*** Begin section ***

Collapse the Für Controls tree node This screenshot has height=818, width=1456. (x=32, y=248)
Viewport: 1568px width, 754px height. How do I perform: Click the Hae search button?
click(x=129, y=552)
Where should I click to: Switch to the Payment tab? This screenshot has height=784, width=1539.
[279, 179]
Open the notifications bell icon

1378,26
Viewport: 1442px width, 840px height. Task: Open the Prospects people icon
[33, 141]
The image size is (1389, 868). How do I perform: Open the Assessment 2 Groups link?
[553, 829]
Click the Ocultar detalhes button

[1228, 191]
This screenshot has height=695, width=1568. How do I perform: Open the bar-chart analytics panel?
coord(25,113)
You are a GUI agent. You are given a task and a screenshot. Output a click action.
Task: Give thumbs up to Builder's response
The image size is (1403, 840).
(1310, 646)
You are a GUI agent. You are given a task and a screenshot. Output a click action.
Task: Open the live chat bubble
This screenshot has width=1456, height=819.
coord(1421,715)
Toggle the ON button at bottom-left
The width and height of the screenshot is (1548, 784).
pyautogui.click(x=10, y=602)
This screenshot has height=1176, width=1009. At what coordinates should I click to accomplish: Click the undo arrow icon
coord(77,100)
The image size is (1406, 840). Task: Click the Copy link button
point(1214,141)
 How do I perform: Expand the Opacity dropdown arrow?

*** End section ***

§ Your instructions: All lines from the one that contains "Viewport: 1442px width, 840px" through the end of the listing above should be copied exactly, with nothing else.

§ Worked solution:
Viewport: 1442px width, 840px height. Task: Open the Prospects people icon
[33, 141]
The image size is (1389, 868). How do I perform: Open the Assessment 2 Groups link?
[553, 829]
Click the Ocultar detalhes button

[1228, 191]
This screenshot has height=695, width=1568. How do I perform: Open the bar-chart analytics panel?
coord(25,113)
You are a GUI agent. You are given a task and a screenshot. Output a click action.
Task: Give thumbs up to Builder's response
The image size is (1403, 840).
(1310, 646)
You are a GUI agent. You are given a task and a screenshot. Output a click action.
Task: Open the live chat bubble
This screenshot has width=1456, height=819.
coord(1421,715)
Toggle the ON button at bottom-left
The width and height of the screenshot is (1548, 784).
pyautogui.click(x=10, y=602)
This screenshot has height=1176, width=1009. At what coordinates should I click to accomplish: Click the undo arrow icon
coord(77,100)
The image size is (1406, 840). Task: Click the Copy link button
point(1214,141)
 How do I perform: Expand the Opacity dropdown arrow?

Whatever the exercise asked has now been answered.